Da sich der Prozessor nicht übertakten lässt, tut's auch ein Mainboard mit dem H97 Chipsatz.
(9er Chipsatz ist wichtig, weil der 4460 ein "Haswell Refresh" ist und du so keine Probleme bekommst.)

Die Grafikkarte ist arg teuer und dann auch noch eines mit dem lauten Referenzkühler...
Die flottere und mit 3GB VRAM ausgestattete Karte wäre die R9 280. 
Entweder die stark übertaktete von Gigabyte (um sie wirklich leise zu bekommen, musst du evtl per Software die Lüfterkurve anpassen), 
oder die ab Werk leise ASUS.


----------



## Peacemaker-666 (26. September 2014)

Guter Ansatz, aber ich würde bei dem Budget auf die SSD verzichten (vorerst) und die 60€ in Grafikkarte und Prozessor investieren.

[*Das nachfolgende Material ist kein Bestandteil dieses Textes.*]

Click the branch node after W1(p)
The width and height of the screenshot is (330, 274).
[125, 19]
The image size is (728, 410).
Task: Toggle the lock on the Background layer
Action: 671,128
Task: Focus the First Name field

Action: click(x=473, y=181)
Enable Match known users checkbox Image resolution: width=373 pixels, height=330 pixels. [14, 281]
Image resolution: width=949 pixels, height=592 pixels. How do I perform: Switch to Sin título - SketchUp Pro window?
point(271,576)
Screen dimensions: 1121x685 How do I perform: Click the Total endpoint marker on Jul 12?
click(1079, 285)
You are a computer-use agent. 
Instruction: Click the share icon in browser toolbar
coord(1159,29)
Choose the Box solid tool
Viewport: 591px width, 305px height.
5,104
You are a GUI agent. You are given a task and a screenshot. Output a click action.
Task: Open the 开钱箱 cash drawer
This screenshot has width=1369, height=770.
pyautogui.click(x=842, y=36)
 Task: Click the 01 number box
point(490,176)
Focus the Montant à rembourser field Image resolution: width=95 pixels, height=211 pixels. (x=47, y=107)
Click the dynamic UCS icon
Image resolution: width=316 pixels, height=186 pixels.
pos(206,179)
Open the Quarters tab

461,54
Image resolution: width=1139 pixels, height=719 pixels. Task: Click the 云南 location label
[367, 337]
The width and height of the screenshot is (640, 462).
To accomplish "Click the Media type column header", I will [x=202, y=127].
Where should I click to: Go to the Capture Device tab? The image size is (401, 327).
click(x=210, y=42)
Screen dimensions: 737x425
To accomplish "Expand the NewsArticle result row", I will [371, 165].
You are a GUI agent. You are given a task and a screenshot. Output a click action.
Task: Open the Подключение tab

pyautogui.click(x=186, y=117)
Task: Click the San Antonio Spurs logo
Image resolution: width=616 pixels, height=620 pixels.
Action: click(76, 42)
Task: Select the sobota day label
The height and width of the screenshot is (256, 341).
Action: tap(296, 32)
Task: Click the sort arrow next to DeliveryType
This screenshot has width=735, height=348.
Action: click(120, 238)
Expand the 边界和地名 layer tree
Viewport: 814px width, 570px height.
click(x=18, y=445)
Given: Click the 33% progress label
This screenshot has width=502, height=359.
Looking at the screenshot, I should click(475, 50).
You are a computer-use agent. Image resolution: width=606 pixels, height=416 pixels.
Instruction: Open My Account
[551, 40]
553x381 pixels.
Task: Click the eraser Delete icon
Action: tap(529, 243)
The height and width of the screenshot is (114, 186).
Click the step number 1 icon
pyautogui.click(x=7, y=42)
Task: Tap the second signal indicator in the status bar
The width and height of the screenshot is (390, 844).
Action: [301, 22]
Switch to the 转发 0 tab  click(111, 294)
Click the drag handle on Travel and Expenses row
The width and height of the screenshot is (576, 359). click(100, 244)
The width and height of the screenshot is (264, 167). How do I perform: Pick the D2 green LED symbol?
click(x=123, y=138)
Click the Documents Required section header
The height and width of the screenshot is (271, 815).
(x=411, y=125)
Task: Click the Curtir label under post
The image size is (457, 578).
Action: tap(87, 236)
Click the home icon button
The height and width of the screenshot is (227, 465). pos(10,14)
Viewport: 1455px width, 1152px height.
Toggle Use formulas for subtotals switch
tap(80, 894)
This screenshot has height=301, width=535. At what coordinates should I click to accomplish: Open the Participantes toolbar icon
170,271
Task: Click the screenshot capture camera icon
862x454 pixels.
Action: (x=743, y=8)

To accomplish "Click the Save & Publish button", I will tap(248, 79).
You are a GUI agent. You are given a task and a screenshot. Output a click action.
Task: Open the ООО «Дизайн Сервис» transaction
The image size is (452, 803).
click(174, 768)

Ich würde es dann so machen: Warenkorb für 705€


----------



## iPol0nski (27. September 2014)

Ich würde so einen System vorschlagen:

1 x Seagate Barracuda 7200.14 1TB, SATA 6Gb/s (ST1000DM003)  (ab 45,67)
1 x Crucial M500 120GB, SATA 6Gb/s (CT120M500SSD1) (ab 55,85)
1 x Intel Xeon E3-1231 v3, 4x 3.40GHz, Sockel 1150, boxed (BX80646E31231V3) (ab 212)
1 x Crucial Ballistix Sport DIMM Kit  8GB, DDR3-1600, CL9-9-9-24 (BLS2CP4G3D1609DS1S00) (ab 62,43)
1 x ASUS STRIX-R9280-OC-3GD5, Radeon R9 280, 3GB GDDR5, 2x DVI, HDMI, DisplayPort (90YV0670-M0NA00) (ab 190,34)
1 x ASUS H87M-Plus (C2) (90MB0F10-M0EAY5) (ab 75,35)
1 x Samsung SH-224DB schwarz, SATA, bulk (SH-224DB/BEBE) (ab 11,39)
1 x Zalman Z1 (ab 22,62)
1 x EVGA 500B Bronze  500W ATX 2.3 (100-B1-0500-KR) (ab 37,62)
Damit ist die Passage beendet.